Мама ничего не рассказала про папу, мама не объяснила, почему она здесь, а не воюет под водой, мама не ответила, почему она одета, как грязная старуха, – мама только обнимала Агату, держала ее лицо в ладонях с черными ногтями, будто не могла насмотреться, и все вытряхивала из Агатиных волос снег, и все повторяла:
– Господи, какое счастье… Я собиралась идти за тобой до госпиталя, до самого госпиталя…
И тогда Агата спросила, чувствуя, как ее отвыкший от слов язык заново учится ворочаться во рту:
– Ты меня забираешь?..
И в эту секунду кто-то заорал с верха лестницы:
– Вон эта старуха! Она схватила ребенка!
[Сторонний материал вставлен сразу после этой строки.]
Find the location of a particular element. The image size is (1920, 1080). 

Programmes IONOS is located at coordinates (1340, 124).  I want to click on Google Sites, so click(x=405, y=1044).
Вон она! – и двое солдат прыгнули в снег прямо через перила и, по пояс в снегу, стали пробираться к ним, и мама прошептала Агате в ухо, обдавая запахом металла и рыбы и еще чего-то, странно знакомого и совершенно не маминого, и все толкая и толкая что-то ей в ладонь:
– В одиннадцать вечера, девочка, прошу тебя… У моста за святым Лето… С рюкзаком… У самого моста… Пожалуйста…
В следующую секунду мама, сжавшись в клубок, вдруг покатилась вниз по снежному склону, а солдаты уже тормошили Агату и требовали ответить, в порядке ли она и что ей сказала эта женщина, а Агата кивала и показывала себе на рот, и они поняли, что она не может говорить, и тут сверху раздался удивленный голос капо Зюсса:
– Агата? Что ты здесь делаешь?!
И вот Агату, завернутую в шинель капо Зюсса, уже везут в санях в монастырь, и сестра Юлалия, суша ей волосы в дормитории тяжелой щеткой с углями внутри, мягко говорит:
– Как бы ты ни скучала по дому, Агата, ты никогда, никогда, никогда не сделаешь так больше. Ты просто не понимаешь, что такое война. До поры до времени надо просто забыть про первый этаж, девочка. Ты даже не представляешь себе, что с тобой могло случиться, – и Агата кивает, и крепко сжимает руку в кармане передника, и бумажка, маленькая, свернутая в трубочку бумажка целиком прячется в ее кулак.
За ужином капо Зюсс внимательно смотрит на Агату, а Агата совсем не смотрит на капо Зюсса – как не смотрела бы в любой другой день.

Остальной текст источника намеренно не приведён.